Along about 1961 or so, Town Hall shut down and country music on the West Coast started to fade with it. The Bakersfield Bounce of the mid-’60s gave it a little jump, but by 1970 it was all the Nashville Sound. Most Town Hall artists like Tex Ritter and Joe and Rose Lee Maphis, Lefty Frizzell, and so many more had moved back to Nashville, and country music on the West Coast was nonexistent except for a few revival bands. The idea of a country barn dance show in California is probably dead forever except in the memories of those who were fortunate enough to visit Western Music’s Hall of Fame at the Town Hall Party.

If you’re interested in hearing what the Town Hall Party sounded like, check out the following two CDs on the Country Routes label.

RFD CD 06: Rockin’ at Town Hall: Unissued broadcasts from 1959-1961 on the rockabilly side of Town Hall, featuring Carl Perkins, the Collins Kids, Warren Smith, Wanda Jackson, and Bob Luman

RFD CD 15: Town Hall Party: 1958-1961: The country side of Town Hall, with Johnny Bond, Faron Young, Hank Thompson, Marty Robbins, Joe Maphis, Skeets McDonald, and Merle Travis.
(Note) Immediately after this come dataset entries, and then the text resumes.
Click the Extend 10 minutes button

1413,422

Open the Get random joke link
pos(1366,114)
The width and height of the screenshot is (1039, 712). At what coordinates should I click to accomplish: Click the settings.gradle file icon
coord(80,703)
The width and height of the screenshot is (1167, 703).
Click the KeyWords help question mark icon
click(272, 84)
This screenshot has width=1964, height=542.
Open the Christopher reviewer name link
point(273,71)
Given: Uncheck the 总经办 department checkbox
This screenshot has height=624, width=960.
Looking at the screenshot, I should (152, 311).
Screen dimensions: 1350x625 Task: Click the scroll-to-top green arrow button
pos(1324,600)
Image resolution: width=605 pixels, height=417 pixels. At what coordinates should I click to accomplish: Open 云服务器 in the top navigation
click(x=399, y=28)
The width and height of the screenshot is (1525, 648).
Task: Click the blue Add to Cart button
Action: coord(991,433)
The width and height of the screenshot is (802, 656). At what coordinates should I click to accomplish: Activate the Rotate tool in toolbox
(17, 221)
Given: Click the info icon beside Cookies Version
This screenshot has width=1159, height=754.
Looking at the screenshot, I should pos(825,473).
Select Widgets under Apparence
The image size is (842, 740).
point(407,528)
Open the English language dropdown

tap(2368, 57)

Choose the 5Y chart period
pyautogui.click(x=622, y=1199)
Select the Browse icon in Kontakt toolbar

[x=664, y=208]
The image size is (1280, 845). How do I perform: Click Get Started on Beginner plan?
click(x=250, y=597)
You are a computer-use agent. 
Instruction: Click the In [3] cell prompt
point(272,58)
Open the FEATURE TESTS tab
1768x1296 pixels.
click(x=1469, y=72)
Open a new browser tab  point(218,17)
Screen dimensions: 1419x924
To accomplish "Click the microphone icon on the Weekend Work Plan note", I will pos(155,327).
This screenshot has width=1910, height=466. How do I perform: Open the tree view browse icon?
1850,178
There are also solo CDs on Country Routes by Jose and Rose Lee Maphis, Merle Travis, and the Collins Kids, featuring material from Town Hall Party shows. Bear Family records has issued a series of DVDs that feature artists like Gene Vincent, Johnny Cash, and Eddie Cochran (with more to come) live on the Town Hall Party shows. It isn’t exactly like being there, but it’s the closest thing we have. It hails back to a time when West Coast country music was just as big as anything Nashville had to offer and a hell of a lot more countrified.